Amen. Simple stuff like Read The Board. PE Journals. Turning in the assignment you actually did. It’s why I think Fisher Price should make a taser
I had to read this again just to laugh. These children I teach (those same ones who need a calculator to multiply 2 times -1) reign supreme again. This time I had the last laugh. They will understand that their DMFRH is Ms. Smith and she’s nothing to play with. I give quizzes on Fridays because doing homework on the weekend is like pulling teeth from a two year old who won’t open his mouth (forget the fact that most won’t do homework during the week or even study). Anyway, I gave a quiz today. Should have taken 20-30 minutes IF you had the audacity to study the material. Hell, too much to ask. THESE DMFRH took 60-80 minutes to take this quiz. I had kids from my first period class rolling through my 6th period to finish the quiz. And I can guarantee a minimum 80% failure rate. Guaranteed. I missed my lunch and couldn’t go to the bathroom because my room was on lockdown with kids trying not to fail my quiz. By 1:00pm all I could do was laugh at the 4 students who tried for 15 minutes to get me to drop the quiz. Yes! Then I put a pop quiz on my algebra 1 students! Took them 30 minutes to finish a 10 minute quiz. I made 130 students mad today. It made my weekend.

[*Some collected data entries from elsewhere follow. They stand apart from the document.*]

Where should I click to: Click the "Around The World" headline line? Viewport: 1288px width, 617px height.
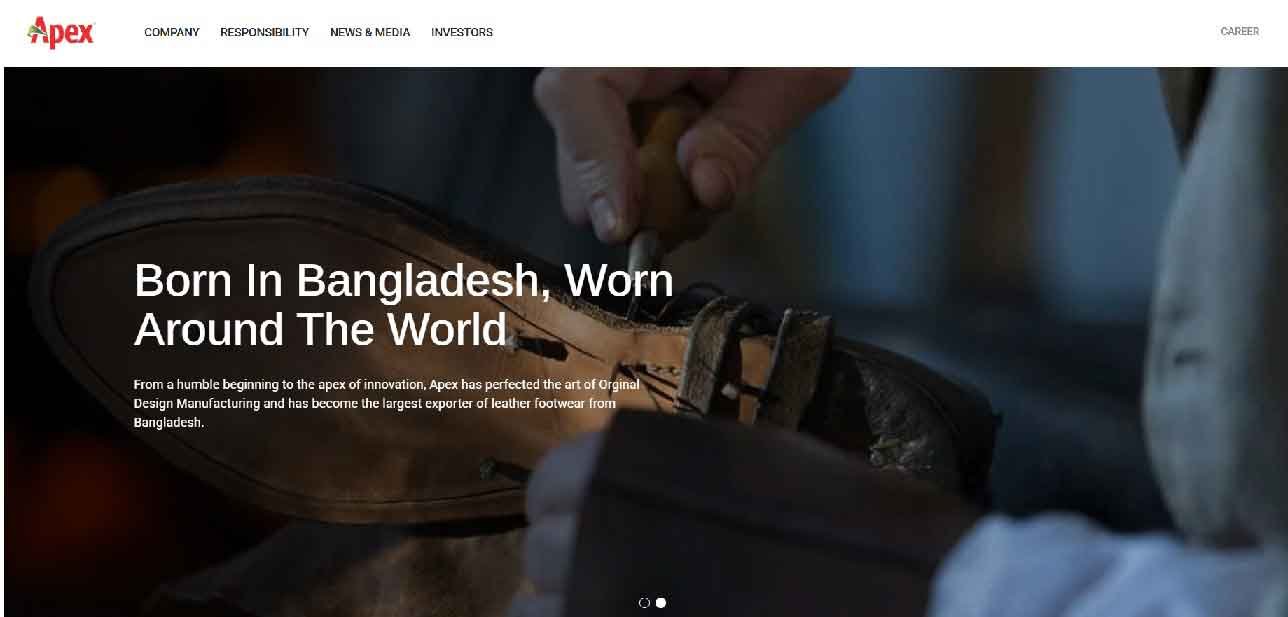click(321, 329)
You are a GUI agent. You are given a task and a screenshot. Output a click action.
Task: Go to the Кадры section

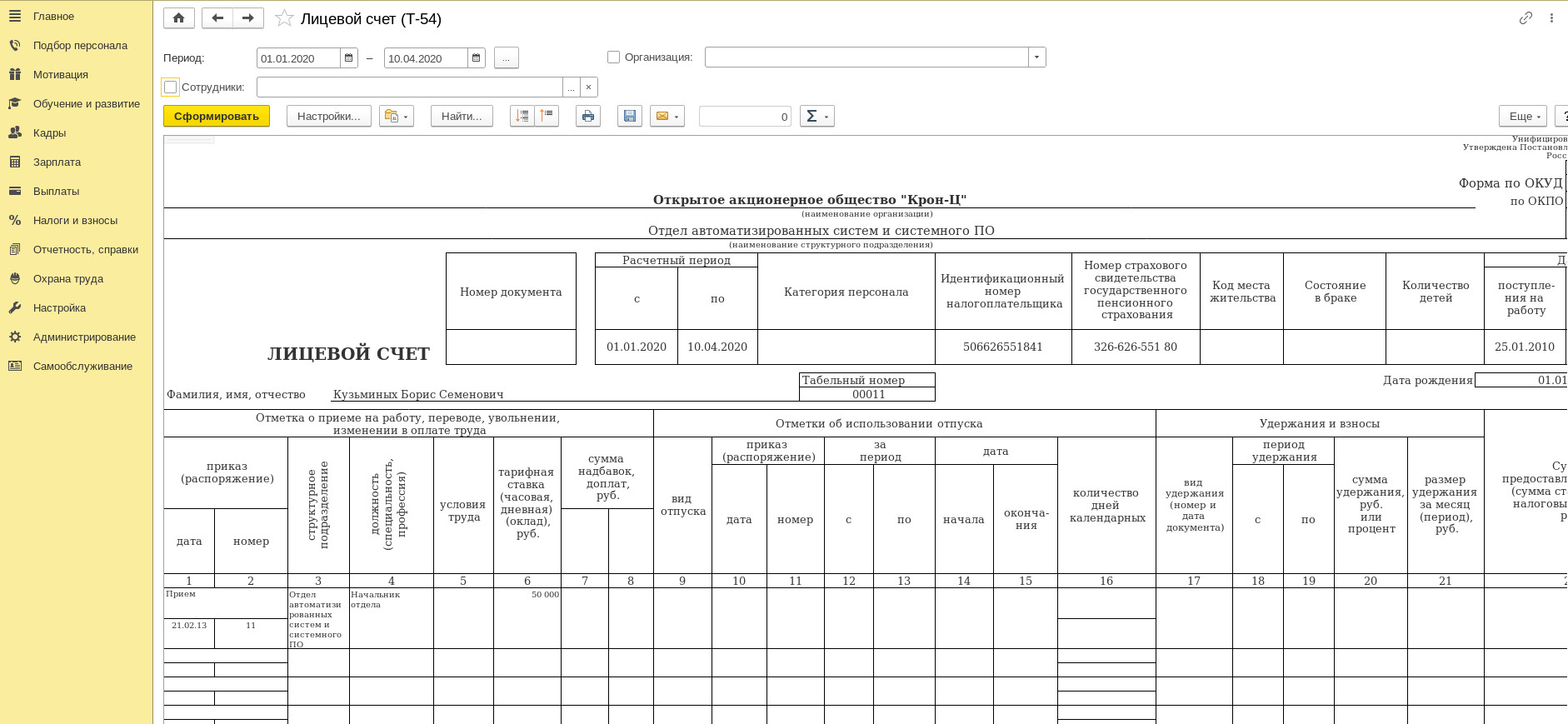coord(49,133)
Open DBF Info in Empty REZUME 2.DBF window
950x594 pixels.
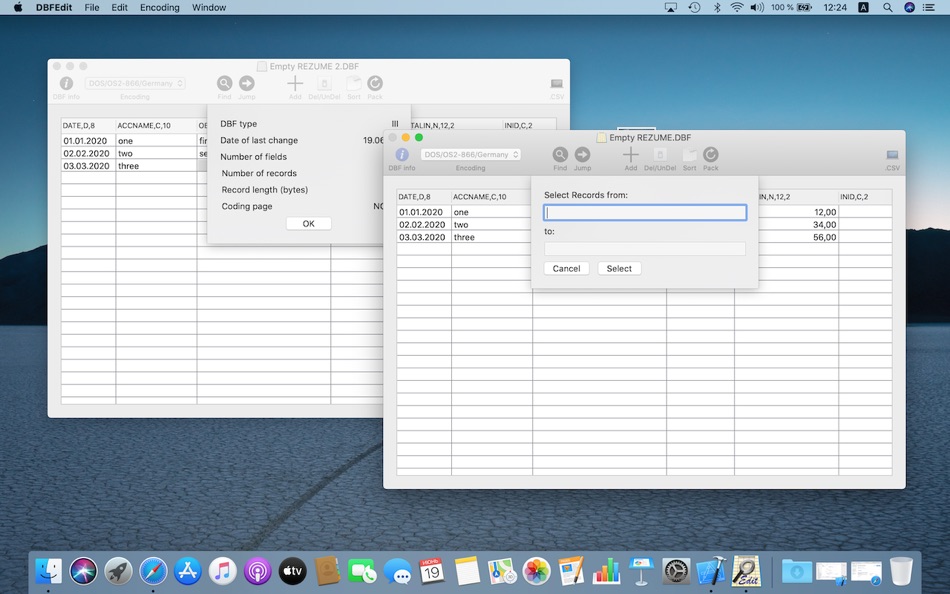click(66, 84)
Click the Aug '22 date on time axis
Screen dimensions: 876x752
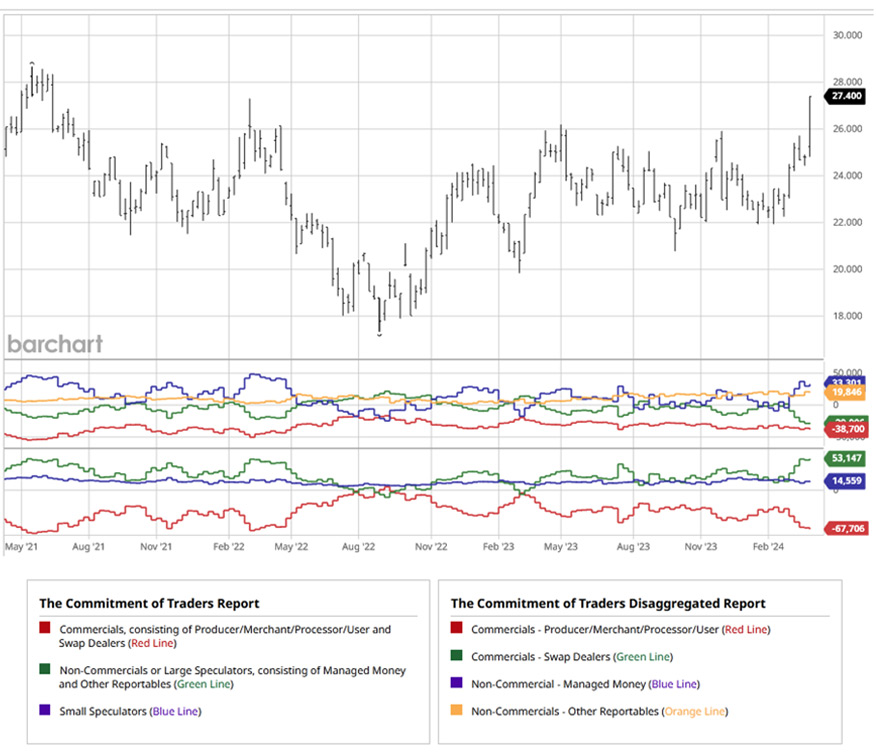coord(358,548)
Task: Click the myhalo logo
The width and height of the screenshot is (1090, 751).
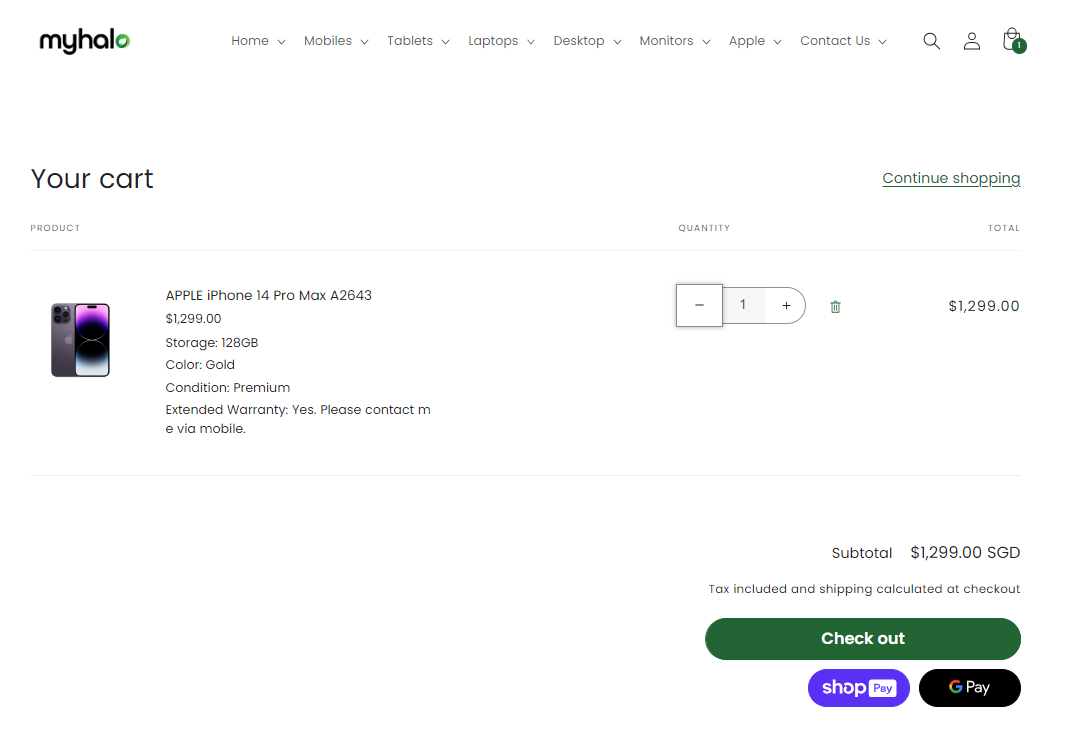Action: point(85,41)
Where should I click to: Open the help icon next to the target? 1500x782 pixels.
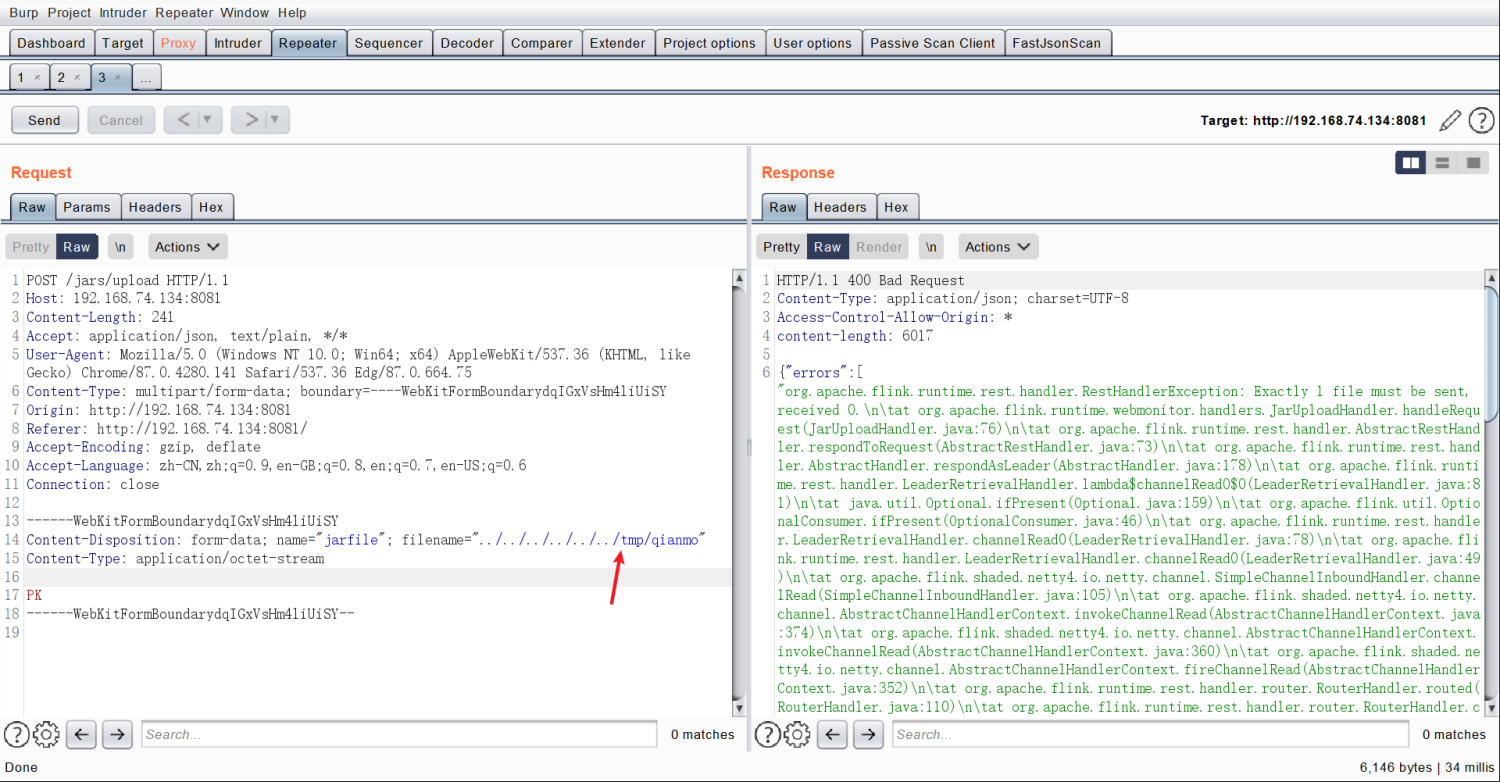coord(1481,119)
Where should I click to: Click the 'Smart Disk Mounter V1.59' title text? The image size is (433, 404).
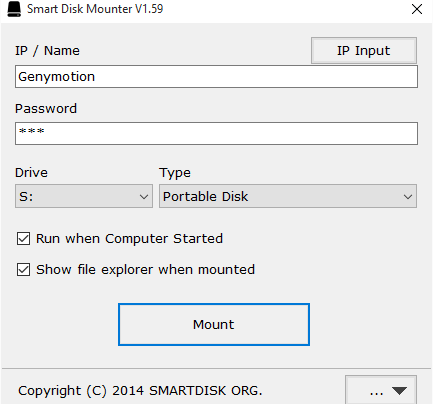pos(95,9)
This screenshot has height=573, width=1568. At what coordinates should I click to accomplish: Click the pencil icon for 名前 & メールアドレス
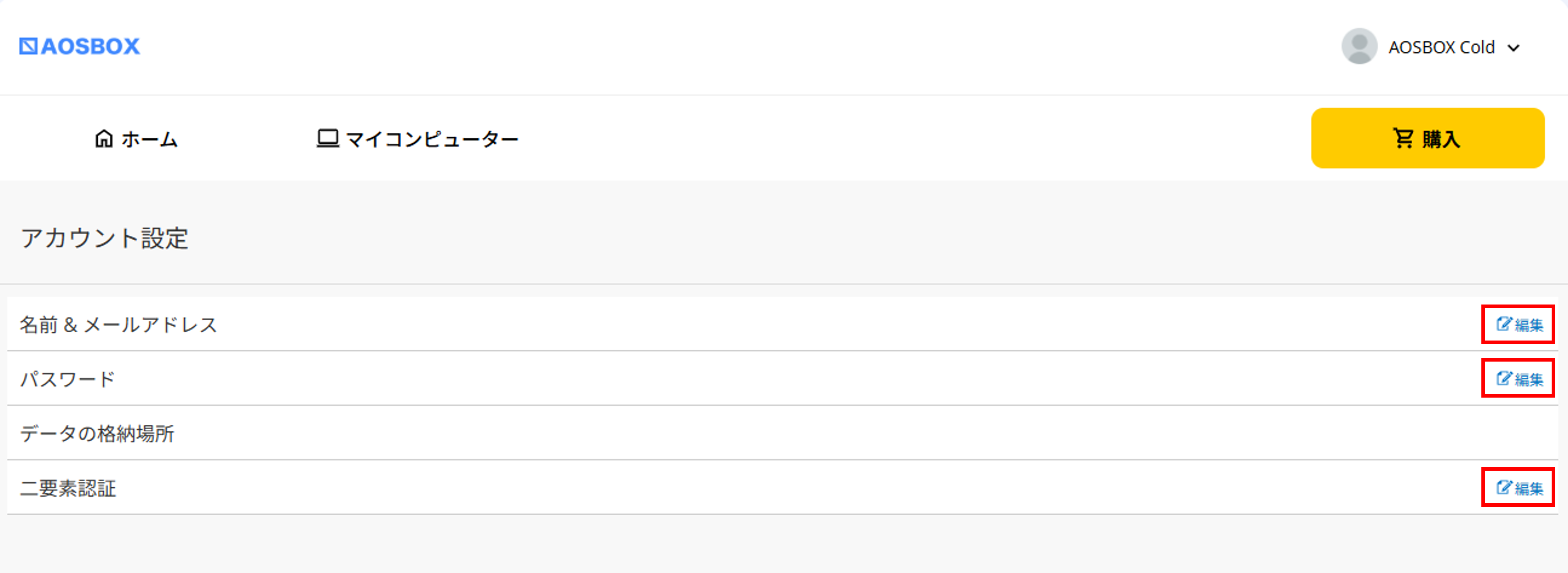(x=1503, y=324)
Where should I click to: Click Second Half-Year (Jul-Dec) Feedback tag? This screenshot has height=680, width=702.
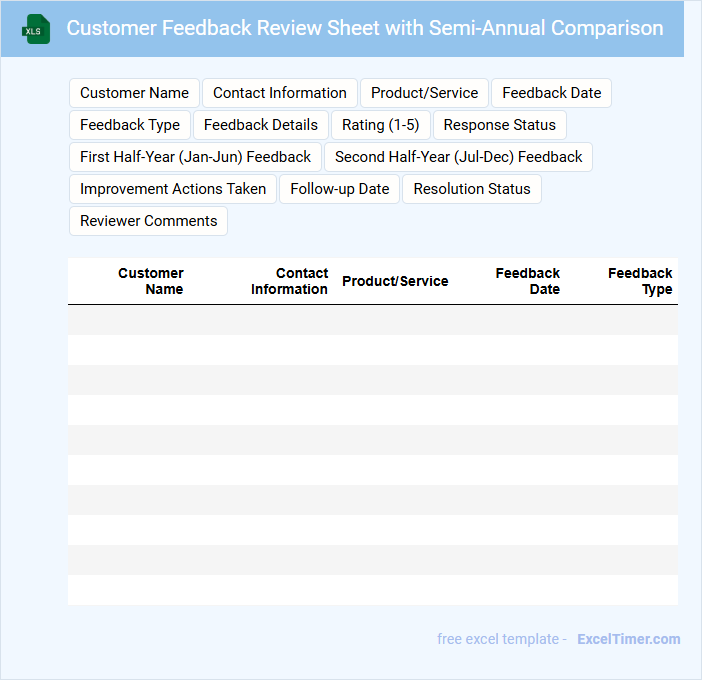pyautogui.click(x=458, y=157)
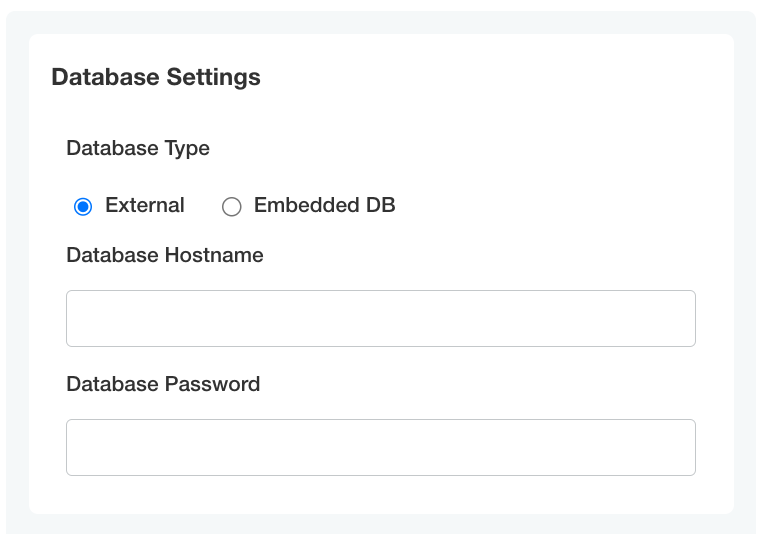Enable the Embedded DB option circle
765x534 pixels.
[232, 207]
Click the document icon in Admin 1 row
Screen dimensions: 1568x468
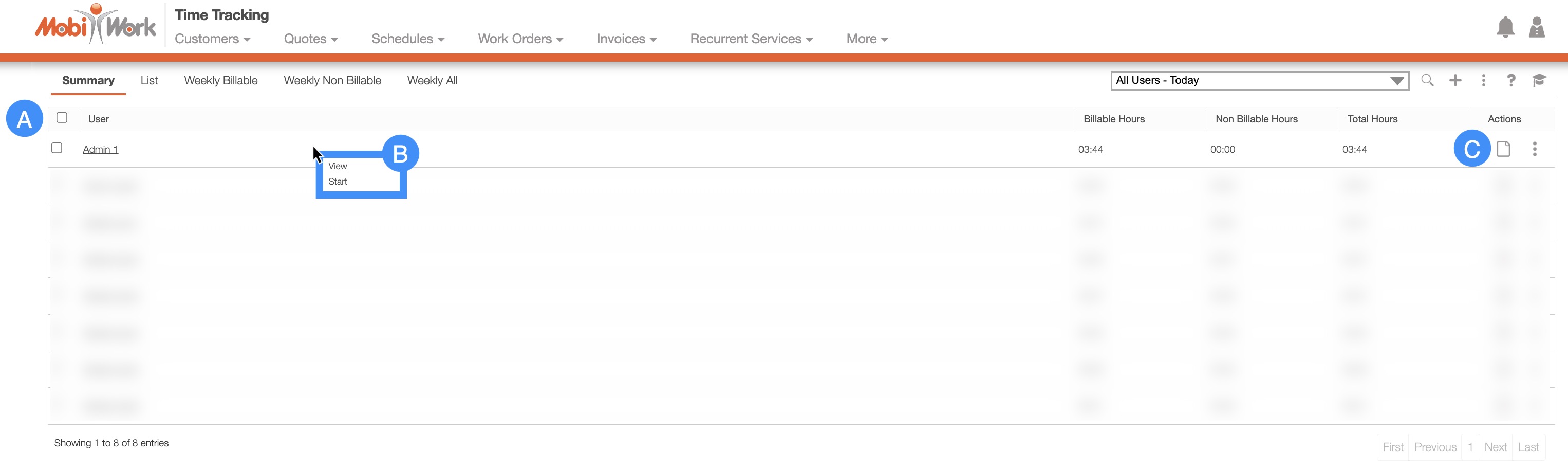[x=1503, y=149]
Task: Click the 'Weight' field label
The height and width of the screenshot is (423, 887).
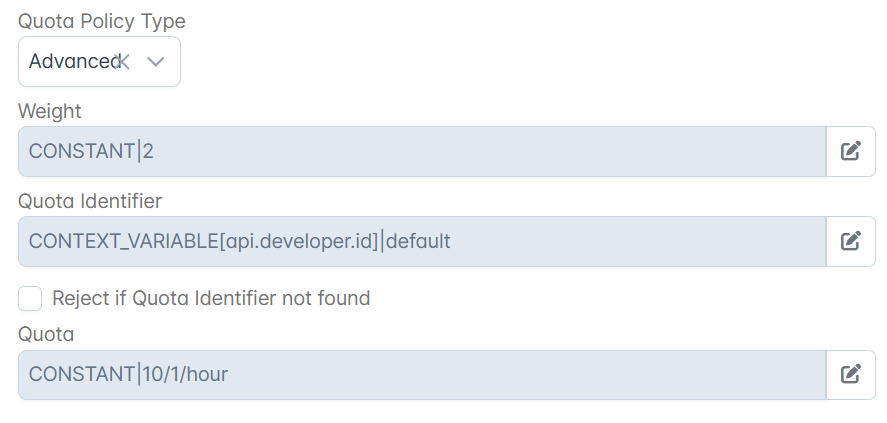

And Monday I get to take Shaun T’s Insanity Fit test at the two week mark. I’ll let you know how it goes. And if it’s any consolation, the first time I did the fit test I thought I was gonna die. It gets better. I promise. I can get through the warm up now without having to take a break.
LOL I love it!! I told my coworker (L.Smith) that I was gonna suggest my husband and I do P90X since we have it and never used it. At least now I know what to expect!!!
Glad you enjoyed it! The P90X is my arch nemesis right now. Good luck with it!